C’est la Seconde Guerre mondiale, le curé en profite pour dénoncer Narcisse à la Kommandantur locale pour communisme et faits de résistance. Cependant l’histoire se finit bien, et la guerre se termine pour la famille Collot avec une anecdote plus légère : au grand dam de Narcisse, son fils Norbert tente une coupe de cheveux à l’iroquoise, inspirée de celle des soldats américains. On est loin du mouvement punk des années 1970 et des crêtes qui en seront un symbole, mais par le jeu des coïncidences, la coupe audacieuse du jeune homme, photographiée avant d’être reléguée au rang de souvenir, deviendra plus tard le logo de la salle de spectacle.

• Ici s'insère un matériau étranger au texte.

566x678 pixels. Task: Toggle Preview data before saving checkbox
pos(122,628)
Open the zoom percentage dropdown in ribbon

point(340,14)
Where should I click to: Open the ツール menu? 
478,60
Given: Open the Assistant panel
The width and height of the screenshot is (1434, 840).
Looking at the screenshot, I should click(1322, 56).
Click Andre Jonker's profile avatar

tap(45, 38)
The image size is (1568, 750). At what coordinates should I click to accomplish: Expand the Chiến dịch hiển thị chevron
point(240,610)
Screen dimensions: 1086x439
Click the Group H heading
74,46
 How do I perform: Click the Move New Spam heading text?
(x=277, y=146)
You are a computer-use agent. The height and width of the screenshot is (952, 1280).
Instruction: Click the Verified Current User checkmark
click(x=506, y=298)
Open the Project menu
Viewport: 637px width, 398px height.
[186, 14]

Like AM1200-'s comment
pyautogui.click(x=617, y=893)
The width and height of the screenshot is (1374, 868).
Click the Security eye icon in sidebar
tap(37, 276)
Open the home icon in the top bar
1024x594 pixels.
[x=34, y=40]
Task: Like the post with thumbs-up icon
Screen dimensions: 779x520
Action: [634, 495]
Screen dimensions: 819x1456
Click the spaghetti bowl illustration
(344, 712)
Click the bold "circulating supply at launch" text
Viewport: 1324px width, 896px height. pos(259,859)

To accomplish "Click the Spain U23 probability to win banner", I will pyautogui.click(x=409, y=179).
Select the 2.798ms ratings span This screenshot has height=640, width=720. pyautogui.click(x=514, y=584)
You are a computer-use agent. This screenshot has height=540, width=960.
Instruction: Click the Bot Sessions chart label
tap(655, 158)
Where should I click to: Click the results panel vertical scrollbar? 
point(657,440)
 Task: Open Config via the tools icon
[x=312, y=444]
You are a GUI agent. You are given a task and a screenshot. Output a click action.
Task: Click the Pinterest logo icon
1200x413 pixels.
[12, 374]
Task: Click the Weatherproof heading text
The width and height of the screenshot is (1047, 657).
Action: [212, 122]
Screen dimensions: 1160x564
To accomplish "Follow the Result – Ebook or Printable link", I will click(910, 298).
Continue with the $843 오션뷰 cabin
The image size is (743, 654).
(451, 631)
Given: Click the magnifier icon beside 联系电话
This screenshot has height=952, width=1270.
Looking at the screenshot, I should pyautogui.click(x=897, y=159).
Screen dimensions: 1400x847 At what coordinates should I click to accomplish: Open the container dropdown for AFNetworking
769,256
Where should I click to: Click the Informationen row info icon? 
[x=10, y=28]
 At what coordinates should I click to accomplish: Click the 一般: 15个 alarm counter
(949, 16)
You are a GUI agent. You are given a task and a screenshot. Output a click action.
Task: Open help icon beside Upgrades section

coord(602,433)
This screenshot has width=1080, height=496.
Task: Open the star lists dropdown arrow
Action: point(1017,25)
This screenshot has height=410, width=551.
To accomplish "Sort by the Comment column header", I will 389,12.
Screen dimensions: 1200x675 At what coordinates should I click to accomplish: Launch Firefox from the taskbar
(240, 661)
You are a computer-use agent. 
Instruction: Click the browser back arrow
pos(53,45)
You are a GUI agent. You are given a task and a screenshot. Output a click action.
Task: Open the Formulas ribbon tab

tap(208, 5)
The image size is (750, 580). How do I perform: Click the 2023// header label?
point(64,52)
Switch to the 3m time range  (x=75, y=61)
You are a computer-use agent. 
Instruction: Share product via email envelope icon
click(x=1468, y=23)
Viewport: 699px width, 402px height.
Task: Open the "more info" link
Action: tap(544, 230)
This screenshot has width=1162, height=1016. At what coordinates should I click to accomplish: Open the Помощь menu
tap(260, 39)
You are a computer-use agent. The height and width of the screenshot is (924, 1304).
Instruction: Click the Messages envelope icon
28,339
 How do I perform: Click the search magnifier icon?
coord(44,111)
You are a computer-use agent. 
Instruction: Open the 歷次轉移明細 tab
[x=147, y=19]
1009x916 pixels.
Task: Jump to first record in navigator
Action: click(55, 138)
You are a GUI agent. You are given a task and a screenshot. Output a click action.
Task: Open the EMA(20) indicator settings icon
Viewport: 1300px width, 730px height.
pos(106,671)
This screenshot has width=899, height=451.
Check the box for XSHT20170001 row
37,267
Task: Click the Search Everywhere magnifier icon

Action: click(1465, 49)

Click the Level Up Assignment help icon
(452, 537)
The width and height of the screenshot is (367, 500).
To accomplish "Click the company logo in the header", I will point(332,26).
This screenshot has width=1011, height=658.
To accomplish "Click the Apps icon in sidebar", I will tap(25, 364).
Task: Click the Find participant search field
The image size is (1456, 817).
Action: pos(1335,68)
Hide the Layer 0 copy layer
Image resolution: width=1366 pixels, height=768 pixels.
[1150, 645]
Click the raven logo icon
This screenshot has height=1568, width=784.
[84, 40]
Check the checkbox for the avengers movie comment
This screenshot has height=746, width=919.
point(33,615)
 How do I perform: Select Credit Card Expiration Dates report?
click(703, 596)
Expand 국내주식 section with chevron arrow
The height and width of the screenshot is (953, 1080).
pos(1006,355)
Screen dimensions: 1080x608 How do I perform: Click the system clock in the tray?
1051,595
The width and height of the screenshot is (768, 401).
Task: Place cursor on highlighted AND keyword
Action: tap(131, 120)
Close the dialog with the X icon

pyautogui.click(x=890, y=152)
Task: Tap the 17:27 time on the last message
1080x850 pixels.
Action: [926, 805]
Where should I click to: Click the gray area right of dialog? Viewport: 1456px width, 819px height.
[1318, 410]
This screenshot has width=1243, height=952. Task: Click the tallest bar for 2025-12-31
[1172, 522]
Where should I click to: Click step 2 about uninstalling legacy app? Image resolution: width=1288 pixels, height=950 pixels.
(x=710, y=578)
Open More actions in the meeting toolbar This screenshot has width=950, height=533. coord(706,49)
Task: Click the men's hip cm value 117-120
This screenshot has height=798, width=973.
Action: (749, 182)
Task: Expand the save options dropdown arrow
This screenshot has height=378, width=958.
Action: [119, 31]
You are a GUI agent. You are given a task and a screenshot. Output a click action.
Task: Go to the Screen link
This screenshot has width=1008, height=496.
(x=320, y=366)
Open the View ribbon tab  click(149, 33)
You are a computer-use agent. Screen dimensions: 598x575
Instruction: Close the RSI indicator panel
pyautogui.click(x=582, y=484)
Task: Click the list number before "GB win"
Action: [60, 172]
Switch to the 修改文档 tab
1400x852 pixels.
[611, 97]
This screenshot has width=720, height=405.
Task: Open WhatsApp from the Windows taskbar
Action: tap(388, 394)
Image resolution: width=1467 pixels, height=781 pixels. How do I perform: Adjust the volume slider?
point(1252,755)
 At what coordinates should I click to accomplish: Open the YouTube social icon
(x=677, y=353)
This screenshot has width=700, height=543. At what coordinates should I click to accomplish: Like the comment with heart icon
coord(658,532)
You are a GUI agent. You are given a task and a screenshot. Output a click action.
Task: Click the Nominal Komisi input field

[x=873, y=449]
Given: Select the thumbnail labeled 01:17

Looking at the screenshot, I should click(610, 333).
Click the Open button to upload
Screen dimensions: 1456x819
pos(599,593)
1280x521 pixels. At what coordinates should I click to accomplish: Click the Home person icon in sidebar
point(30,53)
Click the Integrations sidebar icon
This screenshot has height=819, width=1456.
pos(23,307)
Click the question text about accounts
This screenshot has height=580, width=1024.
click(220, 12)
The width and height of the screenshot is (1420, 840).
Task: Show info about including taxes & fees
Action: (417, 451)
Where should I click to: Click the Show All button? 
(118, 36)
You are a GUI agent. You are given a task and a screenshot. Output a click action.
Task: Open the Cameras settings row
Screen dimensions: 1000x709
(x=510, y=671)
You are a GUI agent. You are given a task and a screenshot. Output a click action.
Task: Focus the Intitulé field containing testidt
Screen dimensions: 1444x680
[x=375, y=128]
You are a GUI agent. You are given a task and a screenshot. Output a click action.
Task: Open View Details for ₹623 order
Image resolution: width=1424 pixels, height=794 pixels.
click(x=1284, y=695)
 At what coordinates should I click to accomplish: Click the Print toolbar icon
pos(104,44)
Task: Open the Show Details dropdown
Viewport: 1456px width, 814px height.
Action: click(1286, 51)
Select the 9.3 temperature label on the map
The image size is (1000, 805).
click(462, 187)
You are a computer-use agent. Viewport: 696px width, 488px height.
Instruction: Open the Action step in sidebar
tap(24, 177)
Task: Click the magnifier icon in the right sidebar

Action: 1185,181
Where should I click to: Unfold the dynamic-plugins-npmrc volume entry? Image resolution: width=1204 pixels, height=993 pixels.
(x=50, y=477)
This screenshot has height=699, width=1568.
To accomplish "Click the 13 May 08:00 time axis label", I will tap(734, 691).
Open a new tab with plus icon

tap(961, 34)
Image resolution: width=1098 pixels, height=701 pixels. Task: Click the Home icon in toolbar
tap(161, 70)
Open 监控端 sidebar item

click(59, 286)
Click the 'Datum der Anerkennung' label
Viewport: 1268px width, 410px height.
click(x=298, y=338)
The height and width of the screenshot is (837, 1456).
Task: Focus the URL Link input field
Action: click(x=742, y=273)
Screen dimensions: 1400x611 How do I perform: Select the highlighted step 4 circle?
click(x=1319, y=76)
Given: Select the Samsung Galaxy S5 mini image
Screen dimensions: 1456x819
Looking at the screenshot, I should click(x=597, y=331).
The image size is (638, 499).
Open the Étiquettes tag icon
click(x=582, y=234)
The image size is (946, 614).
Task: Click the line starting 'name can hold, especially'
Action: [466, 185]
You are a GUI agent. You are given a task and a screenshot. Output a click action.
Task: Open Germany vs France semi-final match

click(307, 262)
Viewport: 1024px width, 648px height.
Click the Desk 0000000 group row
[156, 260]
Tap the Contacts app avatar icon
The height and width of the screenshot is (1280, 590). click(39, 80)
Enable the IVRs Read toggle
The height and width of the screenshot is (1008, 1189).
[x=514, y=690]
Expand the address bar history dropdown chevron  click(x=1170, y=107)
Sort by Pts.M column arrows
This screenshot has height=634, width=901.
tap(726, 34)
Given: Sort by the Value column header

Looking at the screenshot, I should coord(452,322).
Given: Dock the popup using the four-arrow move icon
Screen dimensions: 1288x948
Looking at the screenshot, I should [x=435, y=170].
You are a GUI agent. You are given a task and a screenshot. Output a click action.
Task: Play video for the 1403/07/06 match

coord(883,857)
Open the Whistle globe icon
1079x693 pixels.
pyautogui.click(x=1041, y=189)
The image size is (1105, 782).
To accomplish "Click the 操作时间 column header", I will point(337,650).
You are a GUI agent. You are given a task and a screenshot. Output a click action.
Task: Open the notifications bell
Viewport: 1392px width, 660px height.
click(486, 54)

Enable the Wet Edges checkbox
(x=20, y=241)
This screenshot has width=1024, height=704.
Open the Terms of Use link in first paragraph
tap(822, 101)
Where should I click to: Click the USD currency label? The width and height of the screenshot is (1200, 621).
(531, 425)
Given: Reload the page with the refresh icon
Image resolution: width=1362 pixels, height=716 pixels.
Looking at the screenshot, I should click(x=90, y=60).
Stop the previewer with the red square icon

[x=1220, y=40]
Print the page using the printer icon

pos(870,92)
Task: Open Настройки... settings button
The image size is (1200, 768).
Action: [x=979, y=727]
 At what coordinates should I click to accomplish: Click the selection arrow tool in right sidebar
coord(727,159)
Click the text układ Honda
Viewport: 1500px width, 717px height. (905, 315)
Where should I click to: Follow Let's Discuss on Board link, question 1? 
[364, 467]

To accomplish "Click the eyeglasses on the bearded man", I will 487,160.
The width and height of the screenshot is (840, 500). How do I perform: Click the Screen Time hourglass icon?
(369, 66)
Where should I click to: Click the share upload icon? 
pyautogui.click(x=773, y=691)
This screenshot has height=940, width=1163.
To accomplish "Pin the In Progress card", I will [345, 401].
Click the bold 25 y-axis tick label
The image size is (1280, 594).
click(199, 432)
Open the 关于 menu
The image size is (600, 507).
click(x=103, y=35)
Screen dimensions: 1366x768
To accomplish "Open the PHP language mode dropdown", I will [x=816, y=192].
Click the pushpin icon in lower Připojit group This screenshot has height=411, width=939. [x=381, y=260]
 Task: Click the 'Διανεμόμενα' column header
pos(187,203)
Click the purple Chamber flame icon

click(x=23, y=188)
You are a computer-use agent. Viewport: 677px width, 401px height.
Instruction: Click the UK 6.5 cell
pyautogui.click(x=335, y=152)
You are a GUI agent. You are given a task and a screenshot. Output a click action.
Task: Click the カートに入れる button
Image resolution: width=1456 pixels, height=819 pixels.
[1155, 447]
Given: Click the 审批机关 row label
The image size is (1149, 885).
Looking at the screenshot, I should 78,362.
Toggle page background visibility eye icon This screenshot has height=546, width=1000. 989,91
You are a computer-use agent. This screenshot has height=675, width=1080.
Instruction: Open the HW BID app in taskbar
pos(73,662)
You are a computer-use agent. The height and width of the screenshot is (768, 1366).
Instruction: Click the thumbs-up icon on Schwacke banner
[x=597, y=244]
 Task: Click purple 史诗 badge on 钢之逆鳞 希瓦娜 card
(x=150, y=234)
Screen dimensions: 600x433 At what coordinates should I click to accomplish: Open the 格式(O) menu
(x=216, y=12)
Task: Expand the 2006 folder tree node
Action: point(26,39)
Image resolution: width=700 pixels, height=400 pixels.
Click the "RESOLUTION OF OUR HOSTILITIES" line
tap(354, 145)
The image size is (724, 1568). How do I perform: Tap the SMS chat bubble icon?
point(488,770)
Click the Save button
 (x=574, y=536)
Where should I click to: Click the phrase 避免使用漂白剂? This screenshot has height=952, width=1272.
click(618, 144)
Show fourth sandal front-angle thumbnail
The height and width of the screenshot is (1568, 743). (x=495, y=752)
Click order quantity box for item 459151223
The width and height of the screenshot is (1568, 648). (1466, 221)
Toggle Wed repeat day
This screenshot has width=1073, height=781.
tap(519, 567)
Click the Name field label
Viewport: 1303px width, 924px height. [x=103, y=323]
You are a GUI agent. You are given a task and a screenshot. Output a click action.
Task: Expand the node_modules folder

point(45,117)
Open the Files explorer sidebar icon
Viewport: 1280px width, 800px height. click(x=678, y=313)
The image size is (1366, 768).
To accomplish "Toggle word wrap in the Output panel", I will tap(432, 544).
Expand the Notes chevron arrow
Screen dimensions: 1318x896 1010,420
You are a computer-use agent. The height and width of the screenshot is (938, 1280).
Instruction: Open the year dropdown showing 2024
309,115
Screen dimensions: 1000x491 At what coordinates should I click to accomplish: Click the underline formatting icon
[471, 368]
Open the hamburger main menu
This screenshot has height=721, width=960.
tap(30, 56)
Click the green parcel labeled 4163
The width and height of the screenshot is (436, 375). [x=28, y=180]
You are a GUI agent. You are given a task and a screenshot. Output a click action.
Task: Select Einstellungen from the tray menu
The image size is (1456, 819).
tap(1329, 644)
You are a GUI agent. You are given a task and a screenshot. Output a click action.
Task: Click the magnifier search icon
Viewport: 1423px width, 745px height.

Une salle qui, en 1986, sous l’impulsion de Stéphanie, la fille de Norbert, comme ses copains peu intéressée par l’ambiance des boîtes de nuit, prend la place du cinéma déserté depuis plusieurs années. L’enceinte accueille des musiciens locaux, puis étoffe sa programmation avec les grands noms du punk-rock français comme les Sheriff, Molodoï ou Parabellum, selon le même cahier des charges culturel : des groupes français, des titres engagés.

Héritage séculaire

Aujourd’hui l’aventure se poursuit, après un passage de relais dans les mains des enfants de Stéphanie ; le festival Le pied orange, dont c’est la troisième édition ce mois de juillet, complète l’animation du village qui, plusieurs fois par an, voit débarquer cinq cents fans de punk et de rock pour des concerts. « Chez Narcisse, en tant que salle de concerts, a peu à peu été intégré à la vie du Val d’Ajol, le bistrot surtout faisant lien, analyse Audrey Tuaillon Demésy. C’est un lieu de sociabilité villageoise autant qu’un lieu culturel, qui réunit toutes les générations, toutes les catégories sociales. » Un lieu dont il ne semble pas abusif de dire qu’il a une âme, héritée d’une histoire séculaire et animée par des valeurs de partage et de convivialité.

Le temps d’un concert

Depuis la Révolution industrielle, nos sociétés sont guidées par une conception linéaire du temps ; c’est le Chronos de la philosophie antique, emmené par la notion de progrès et la volonté d’aller de l’avant. Le temps cyclique, nommé Aiôn, celui des saisons ou des anniversaires, est passé à l’arrière-plan. « Les concerts organisés chez Narcisse représentent une sorte de rupture avec le temps linéaire et renouent avec Aiôn pour une soirée », explique Audrey Tuaillon Demésy.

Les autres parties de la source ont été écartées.